### TASK STATEMENT:
Your answer should hold only the lines from the one with "This screenshot has width=827, height=599." through the end of the records, repeated exactly and minus any pictures.

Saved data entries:
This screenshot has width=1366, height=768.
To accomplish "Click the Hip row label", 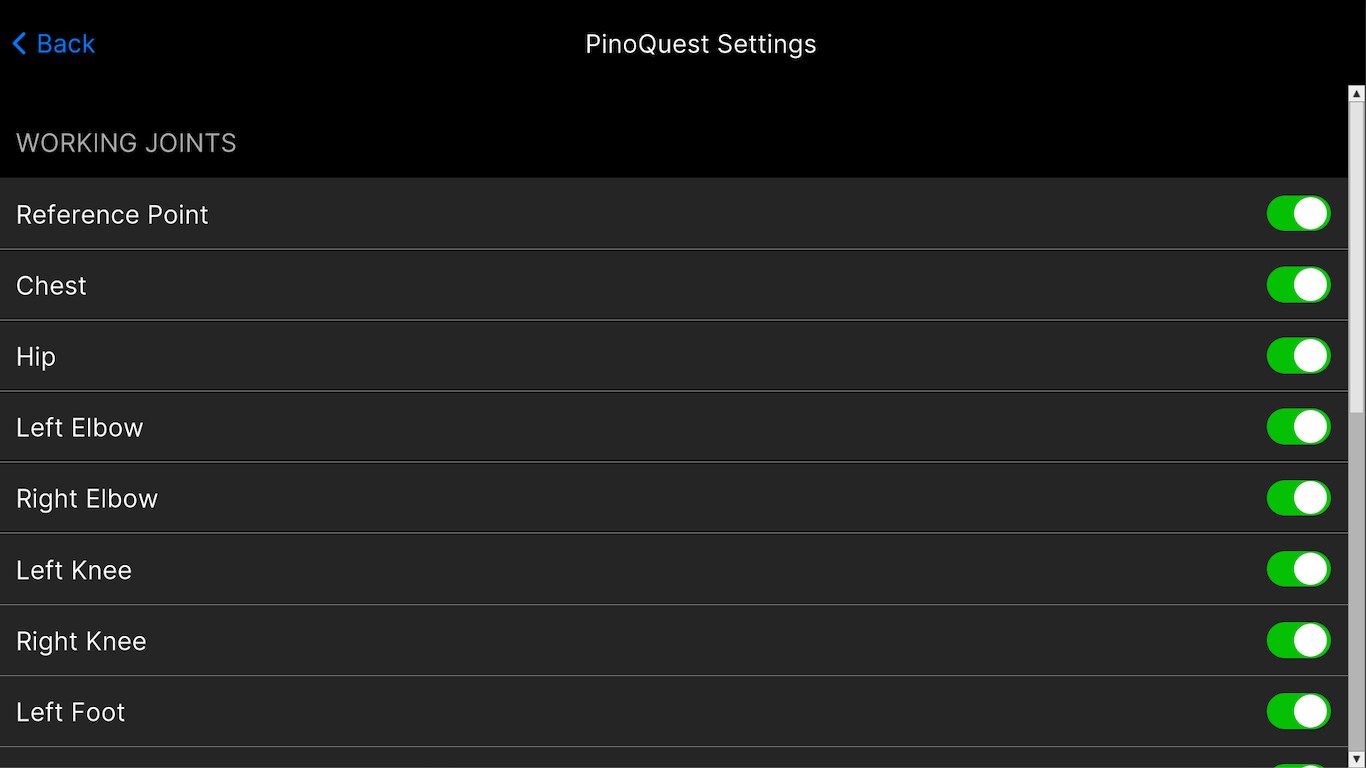I will [x=36, y=357].
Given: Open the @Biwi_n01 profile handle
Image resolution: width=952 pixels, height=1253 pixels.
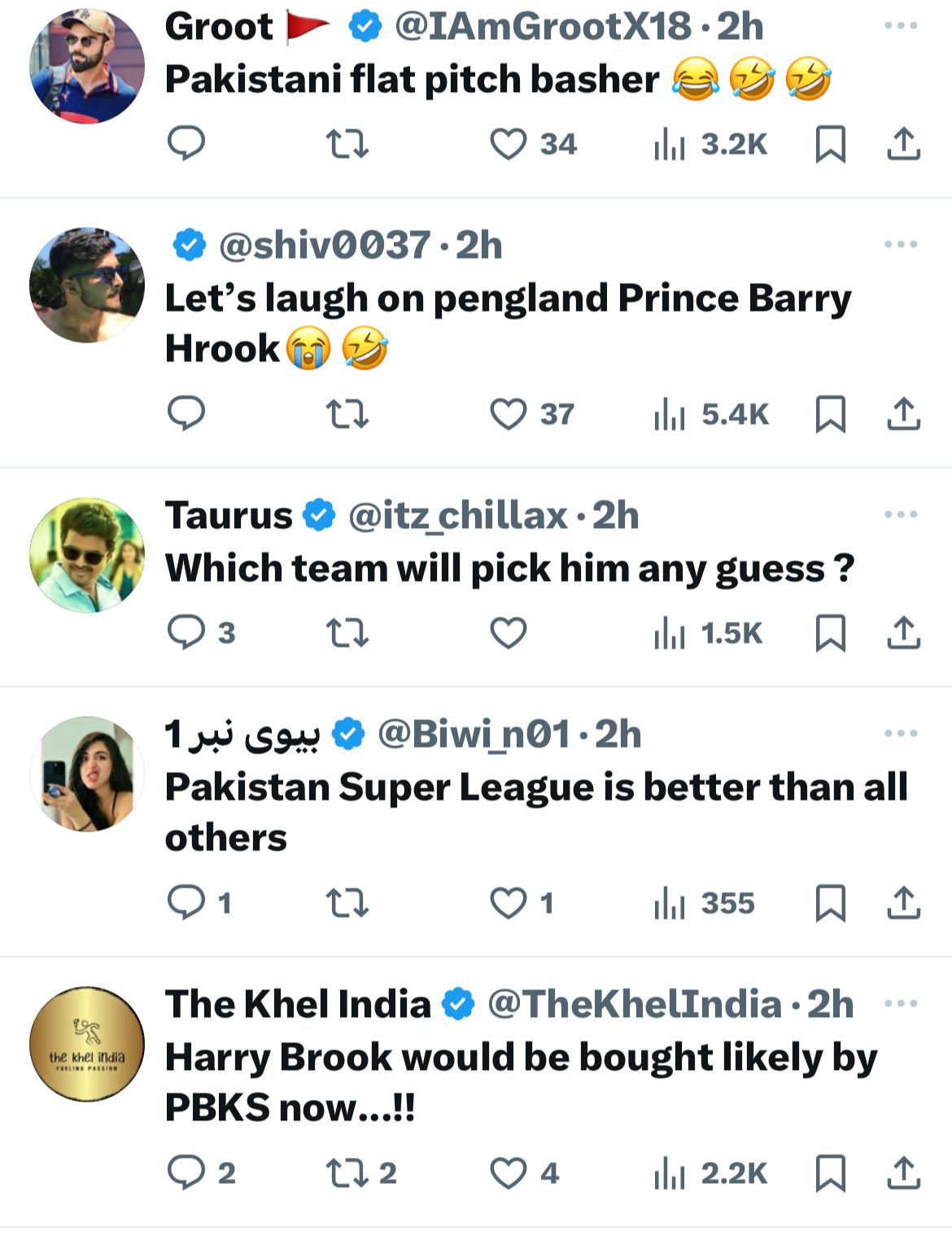Looking at the screenshot, I should 474,735.
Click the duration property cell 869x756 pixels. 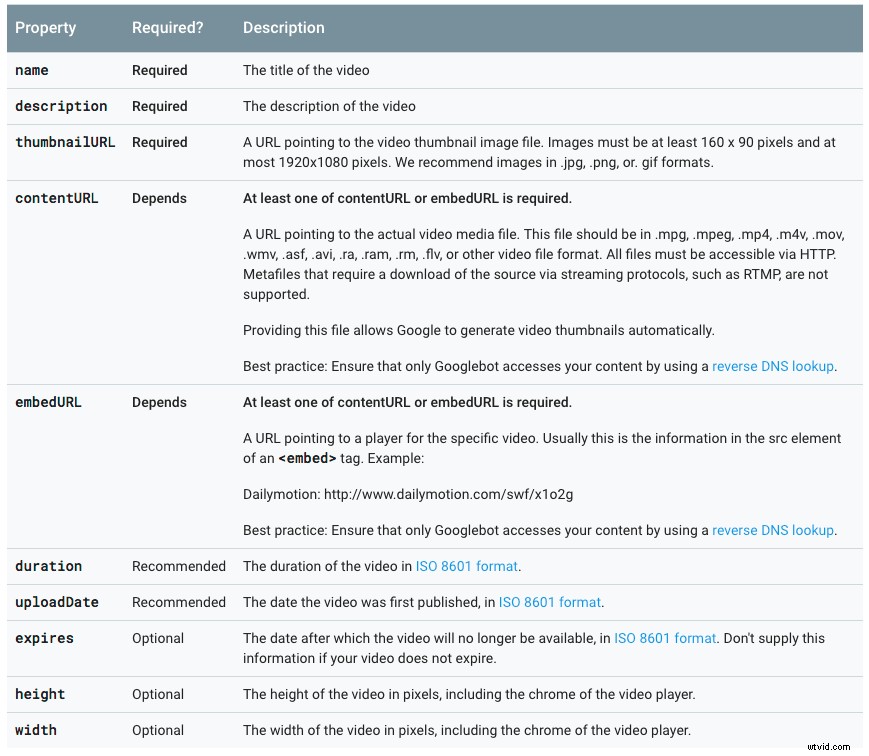pyautogui.click(x=48, y=566)
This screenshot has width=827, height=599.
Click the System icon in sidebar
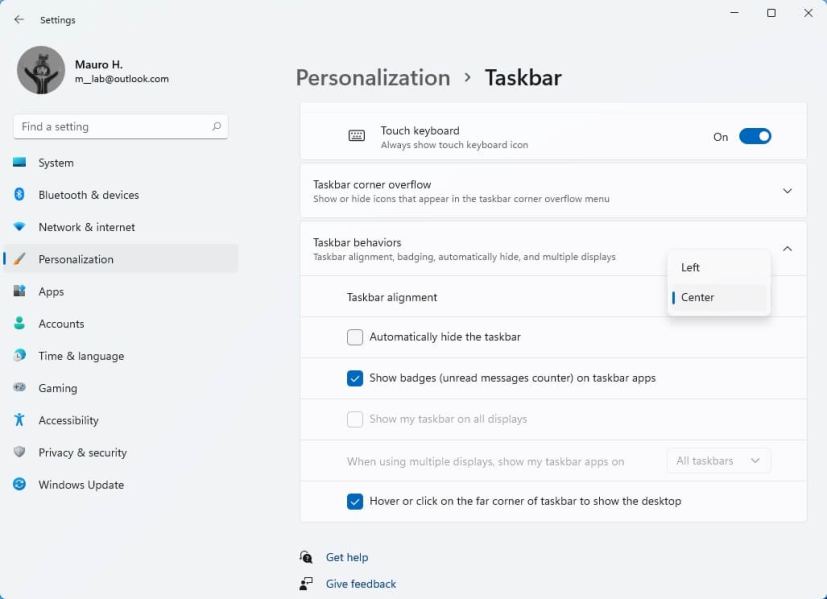click(x=19, y=163)
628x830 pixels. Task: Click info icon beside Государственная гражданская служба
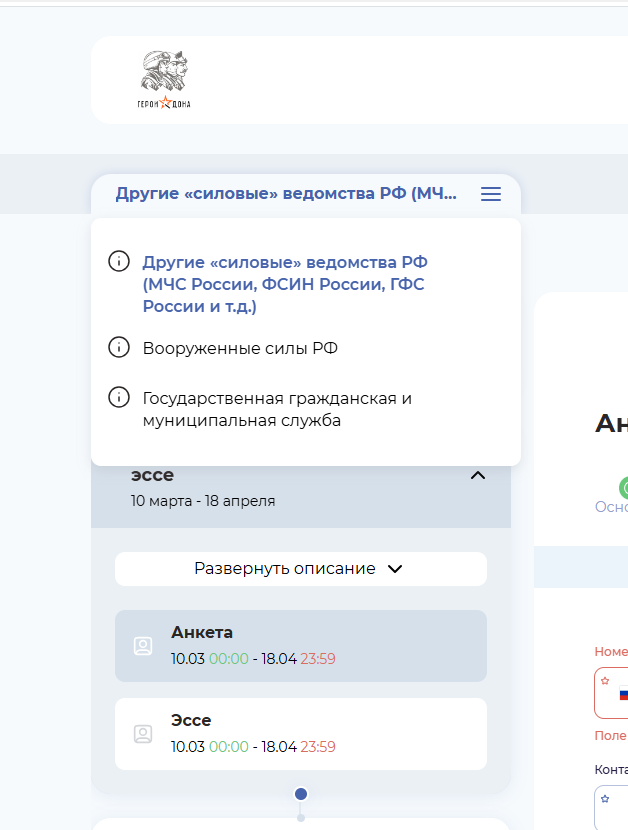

### SOLUTION TO THE EXERCISE:
This screenshot has width=827, height=599.
Click the System icon in sidebar
click(x=19, y=163)
628x830 pixels. Task: Click info icon beside Государственная гражданская служба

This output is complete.